First published in the March 2010 issue of the Hearing Times
‘A Prophet’ has given French director Jaques Audiard the best reviews of his career, and won this year’s BAFTA for best foreign language film.
Recently I set up a deaf cinema group dedicated to watching subtitled films, so forty of us packed into a central London cinema to see what all the fuss was about.
The last film I saw by Audiard was ‘Read My Lips,’ a thriller with a deaf secretary as it’s heroine. While his depiction of deafness didn’t entirely ring true, it used the deaf theme in a compelling and original way. Interestingly, the best scene in ‘A Prophet’ also uses deafness to dramatic effect.

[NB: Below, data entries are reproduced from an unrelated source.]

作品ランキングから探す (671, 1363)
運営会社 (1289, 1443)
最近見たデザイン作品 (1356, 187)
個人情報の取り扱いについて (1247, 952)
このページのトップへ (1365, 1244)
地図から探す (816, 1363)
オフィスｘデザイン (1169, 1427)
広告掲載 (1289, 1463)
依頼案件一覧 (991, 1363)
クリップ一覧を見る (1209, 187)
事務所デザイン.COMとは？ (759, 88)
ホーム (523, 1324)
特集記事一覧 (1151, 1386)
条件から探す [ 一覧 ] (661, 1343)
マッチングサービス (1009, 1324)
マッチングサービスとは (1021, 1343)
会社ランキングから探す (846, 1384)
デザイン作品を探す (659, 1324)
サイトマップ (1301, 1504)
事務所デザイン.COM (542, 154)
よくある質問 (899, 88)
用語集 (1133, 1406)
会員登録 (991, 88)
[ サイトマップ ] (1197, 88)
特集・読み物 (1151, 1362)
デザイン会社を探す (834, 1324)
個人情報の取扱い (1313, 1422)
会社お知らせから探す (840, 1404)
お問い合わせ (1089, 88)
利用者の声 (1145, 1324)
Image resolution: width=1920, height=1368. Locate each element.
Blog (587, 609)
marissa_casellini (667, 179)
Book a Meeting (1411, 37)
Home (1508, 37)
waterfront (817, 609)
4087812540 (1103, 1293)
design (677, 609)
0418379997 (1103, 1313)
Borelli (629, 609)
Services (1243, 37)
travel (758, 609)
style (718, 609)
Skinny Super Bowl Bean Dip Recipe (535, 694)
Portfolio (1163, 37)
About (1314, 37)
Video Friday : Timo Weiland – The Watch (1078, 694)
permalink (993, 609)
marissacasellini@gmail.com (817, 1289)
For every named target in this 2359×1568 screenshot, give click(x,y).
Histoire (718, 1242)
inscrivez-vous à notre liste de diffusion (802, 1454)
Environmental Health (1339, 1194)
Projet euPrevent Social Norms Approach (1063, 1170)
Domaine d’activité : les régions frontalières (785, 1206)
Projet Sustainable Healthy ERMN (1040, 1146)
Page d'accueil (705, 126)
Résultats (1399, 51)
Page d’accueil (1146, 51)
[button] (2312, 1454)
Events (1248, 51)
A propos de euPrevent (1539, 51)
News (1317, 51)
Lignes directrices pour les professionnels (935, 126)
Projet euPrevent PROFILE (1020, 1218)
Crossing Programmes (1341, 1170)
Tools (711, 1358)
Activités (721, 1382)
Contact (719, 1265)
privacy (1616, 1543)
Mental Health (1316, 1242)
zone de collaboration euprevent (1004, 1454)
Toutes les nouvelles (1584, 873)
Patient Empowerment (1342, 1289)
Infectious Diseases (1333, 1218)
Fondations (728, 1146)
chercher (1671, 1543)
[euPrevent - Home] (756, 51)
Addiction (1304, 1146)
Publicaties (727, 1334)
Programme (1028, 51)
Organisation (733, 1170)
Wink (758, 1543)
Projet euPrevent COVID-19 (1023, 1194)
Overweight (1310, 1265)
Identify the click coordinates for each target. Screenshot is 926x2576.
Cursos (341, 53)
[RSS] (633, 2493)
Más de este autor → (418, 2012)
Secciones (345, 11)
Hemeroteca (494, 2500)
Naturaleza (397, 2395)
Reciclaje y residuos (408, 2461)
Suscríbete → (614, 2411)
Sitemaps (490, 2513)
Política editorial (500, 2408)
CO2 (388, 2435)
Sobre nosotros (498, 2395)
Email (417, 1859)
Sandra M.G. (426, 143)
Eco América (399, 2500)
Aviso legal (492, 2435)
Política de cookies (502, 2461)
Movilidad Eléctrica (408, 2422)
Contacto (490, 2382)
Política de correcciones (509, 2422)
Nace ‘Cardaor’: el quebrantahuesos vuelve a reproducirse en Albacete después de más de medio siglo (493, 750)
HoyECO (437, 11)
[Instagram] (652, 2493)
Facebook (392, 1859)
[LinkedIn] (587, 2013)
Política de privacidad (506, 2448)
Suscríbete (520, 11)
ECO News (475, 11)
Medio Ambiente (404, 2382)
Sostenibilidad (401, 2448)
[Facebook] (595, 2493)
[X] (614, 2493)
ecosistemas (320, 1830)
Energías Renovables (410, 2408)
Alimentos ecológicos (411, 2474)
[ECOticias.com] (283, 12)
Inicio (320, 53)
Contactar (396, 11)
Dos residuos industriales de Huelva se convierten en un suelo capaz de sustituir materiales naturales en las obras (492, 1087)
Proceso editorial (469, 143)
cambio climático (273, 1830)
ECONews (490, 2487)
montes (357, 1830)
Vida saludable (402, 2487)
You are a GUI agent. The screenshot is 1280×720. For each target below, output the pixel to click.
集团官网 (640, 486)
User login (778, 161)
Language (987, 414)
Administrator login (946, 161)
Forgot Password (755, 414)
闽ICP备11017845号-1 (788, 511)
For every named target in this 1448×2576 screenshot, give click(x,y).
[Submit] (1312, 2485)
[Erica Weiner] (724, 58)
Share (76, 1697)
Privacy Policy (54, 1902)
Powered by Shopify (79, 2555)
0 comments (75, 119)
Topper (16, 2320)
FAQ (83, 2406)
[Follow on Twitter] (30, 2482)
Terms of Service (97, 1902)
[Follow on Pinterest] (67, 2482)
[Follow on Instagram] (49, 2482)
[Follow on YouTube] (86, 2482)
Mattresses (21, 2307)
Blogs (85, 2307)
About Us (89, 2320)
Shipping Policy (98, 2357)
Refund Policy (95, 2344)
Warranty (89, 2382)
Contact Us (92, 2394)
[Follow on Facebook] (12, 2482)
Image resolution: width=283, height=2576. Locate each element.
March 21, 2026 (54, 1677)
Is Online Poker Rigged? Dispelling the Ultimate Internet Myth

‘A Prophet’ follows a young man, Malik, who is sentenced to six years in prison, arriving unable to read or write. Soon he falls under the control of a mafia group, and is forced to carry out dangerous jobs on their behalf, ranging from drug trafficking to murder.
Gradually Malik learns how to assert not only his independence, but a growing power, as he finds a way to control and manipulate the elements around him without succumbing to them, becoming the ‘prophet’ the title suggests.
Malik is quiet, and gives very little away, yet Tahar Rahim plays him with a remarkable magnetism, in a role that has rightly made him a star.
In one breathtaking scene, Malik goes temporarily deaf during a shoot-out. Audiard’s use of super slow-motion and complete silence takes the breath away; conveying a sense of chaos yet serenity as bullets fly all around him as he crouches in a car.
Though one or two members of the film group found it over long, (and went home for dinner!) everyone else loved the film, including me. I watched the film in a constant state of anxiety, and I mean that in a positive way!
My one criticism is that at times Malik’s journey seemed a little too easy. Everything he wants falls seems to fall neatly into his path, and I’d have liked to have seen him go through a little more hardship on the way.
Despite that minor gripe, I believe this story of a prisoner’s rise from a nobody to a somebody will be be regarded as a cinematic classic in years to come.